⟨

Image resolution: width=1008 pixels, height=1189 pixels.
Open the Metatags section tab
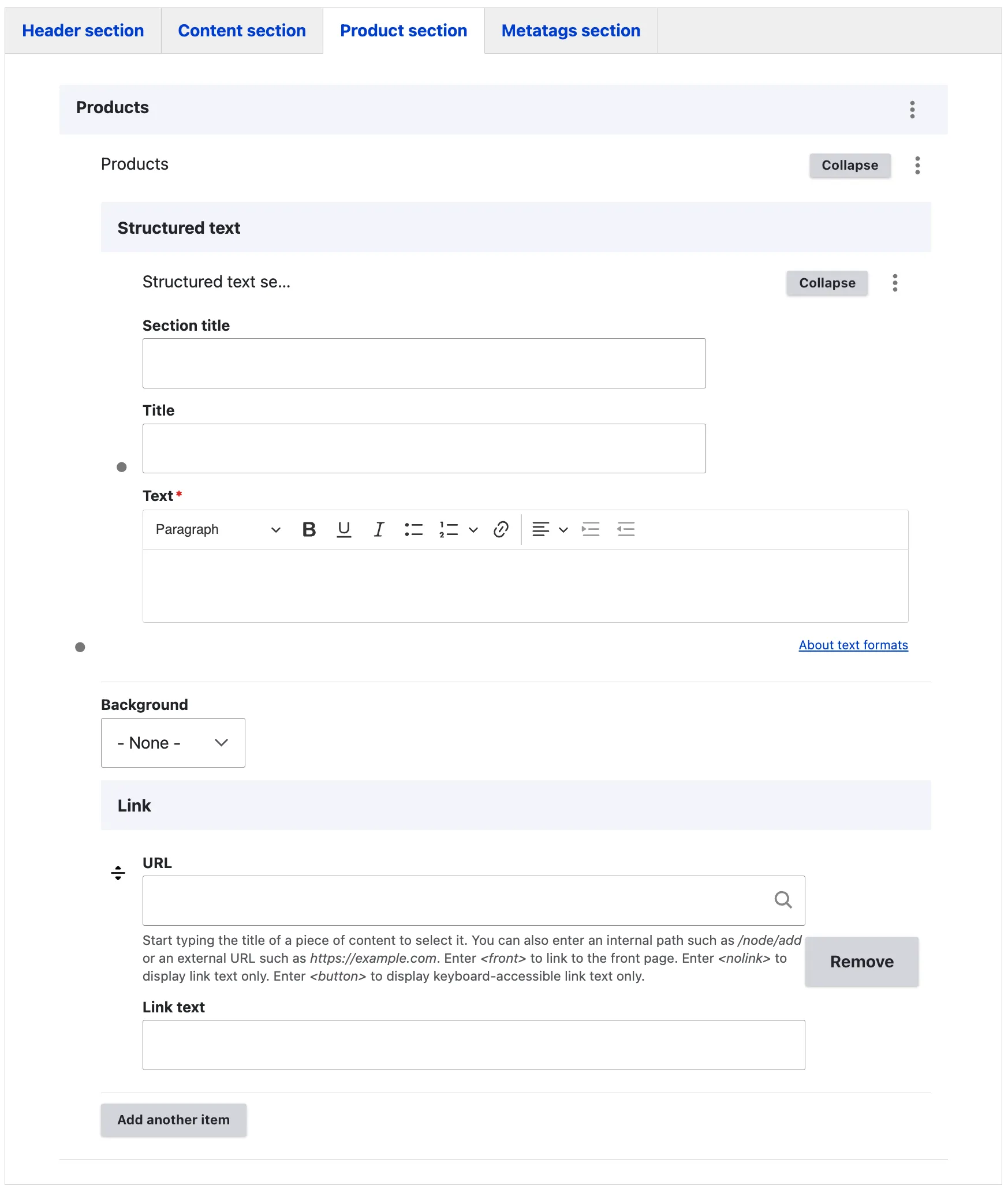[570, 31]
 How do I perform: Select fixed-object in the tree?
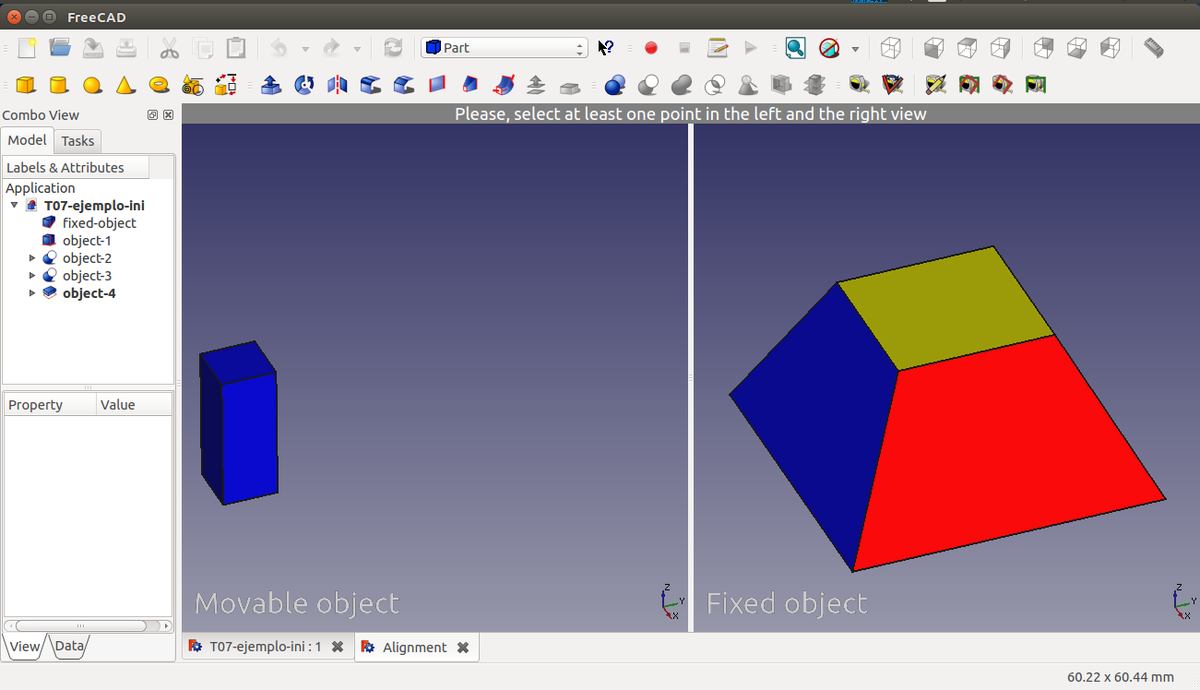click(x=98, y=223)
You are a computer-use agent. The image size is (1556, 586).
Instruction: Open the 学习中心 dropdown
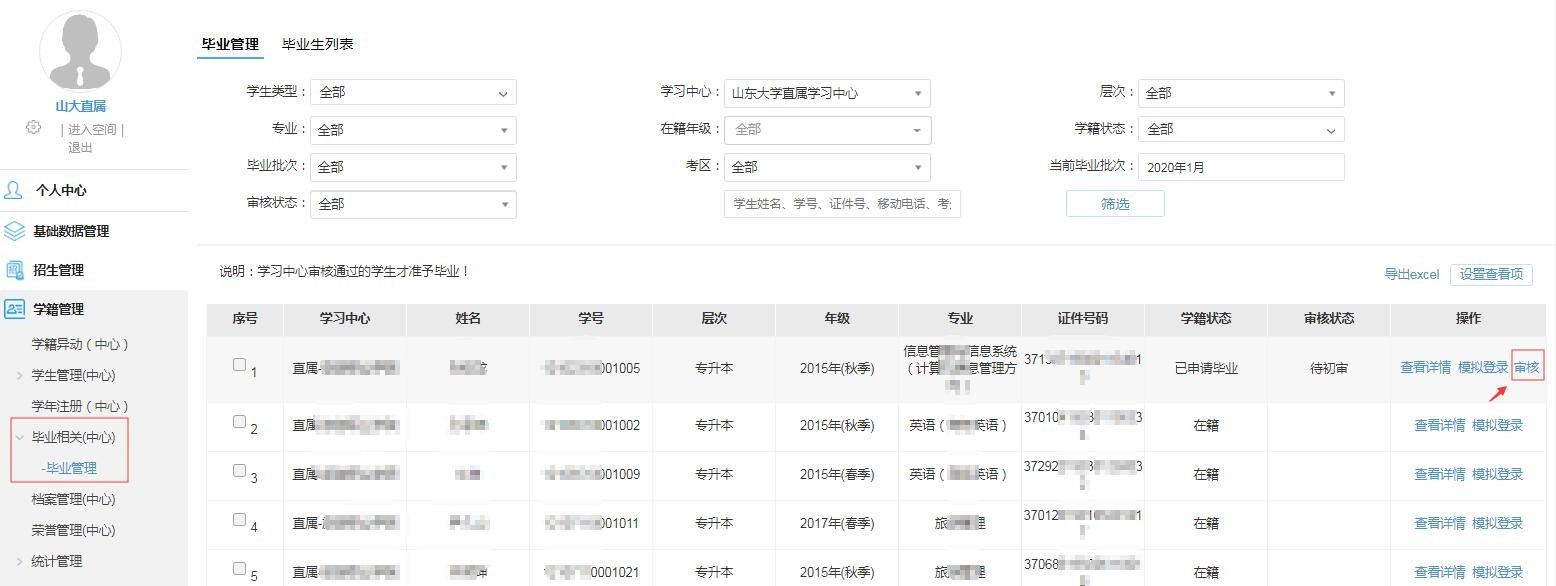(x=826, y=93)
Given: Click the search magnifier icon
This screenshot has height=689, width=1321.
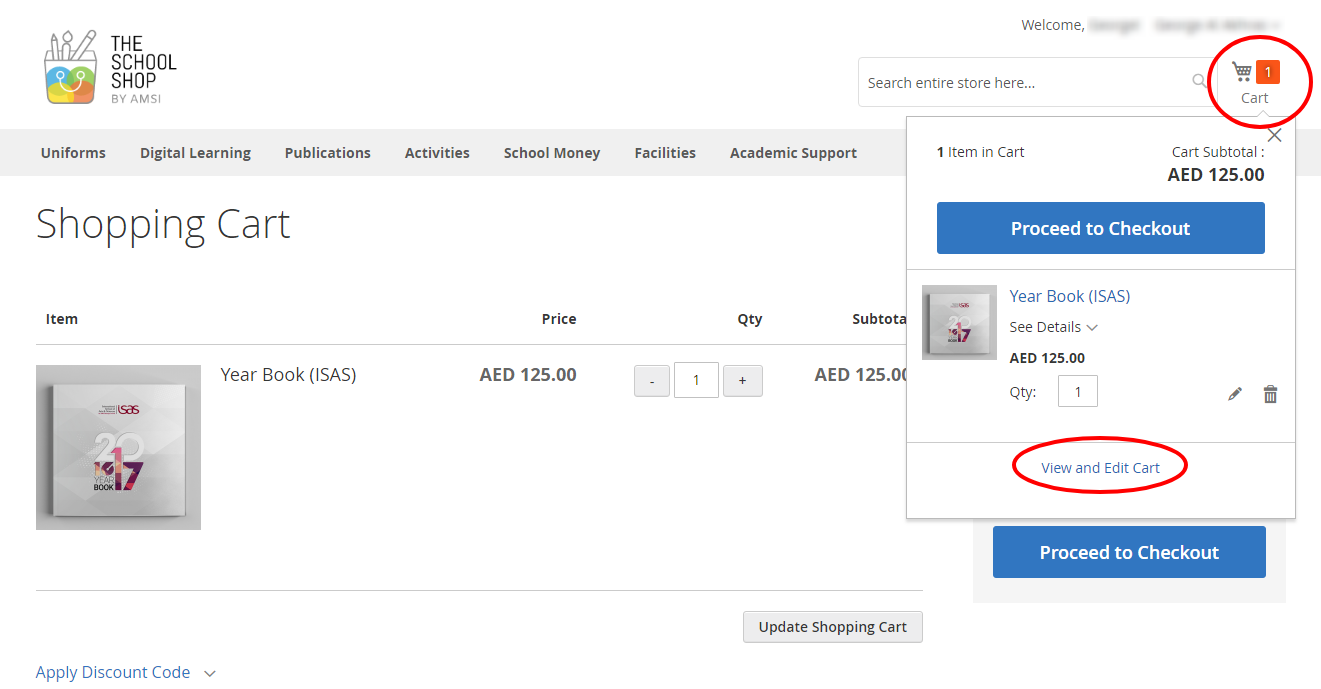Looking at the screenshot, I should pos(1197,82).
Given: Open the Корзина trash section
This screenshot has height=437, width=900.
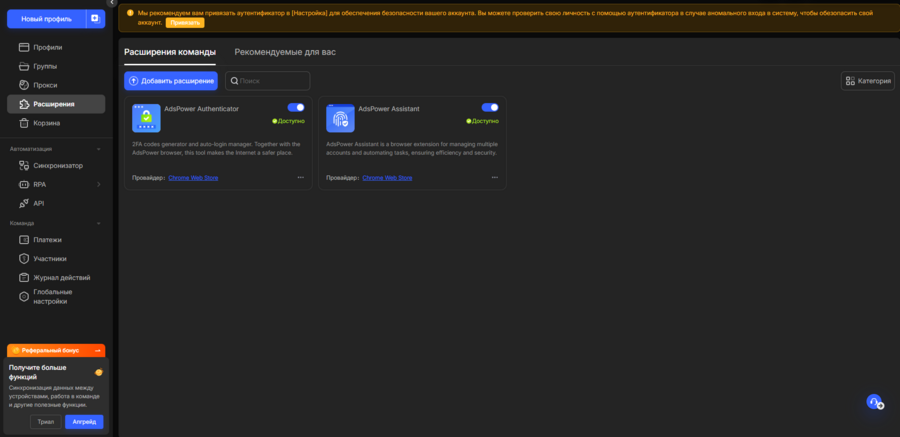Looking at the screenshot, I should 47,123.
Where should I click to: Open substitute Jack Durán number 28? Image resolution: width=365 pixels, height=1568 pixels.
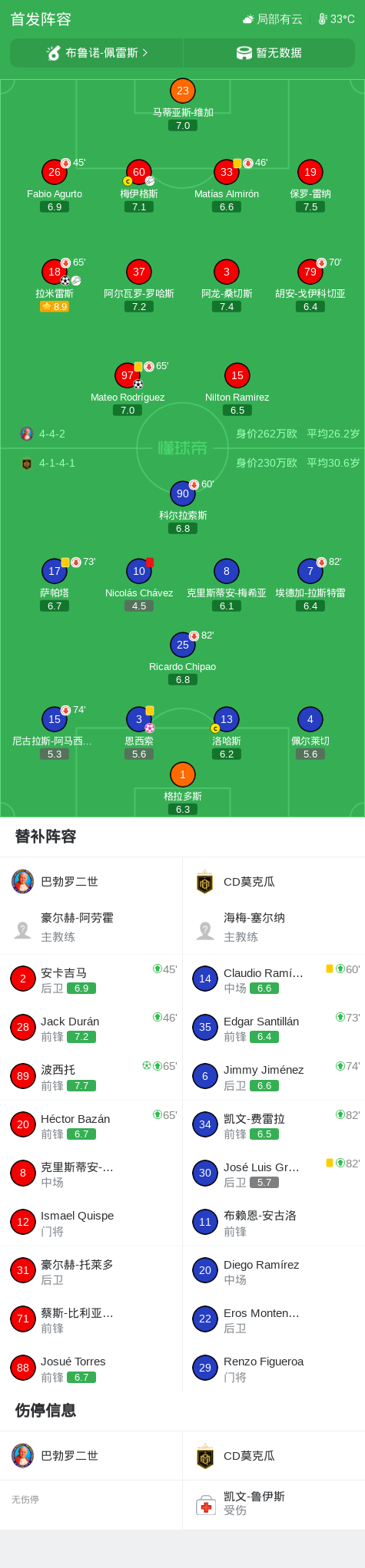pos(91,1028)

⟩

In the preceding material, find each line holding the word "Given" and copy it out.

| WRITTEN SOLUTION |
Given: Click the search magnifier icon
Given: Open the Корзина trash section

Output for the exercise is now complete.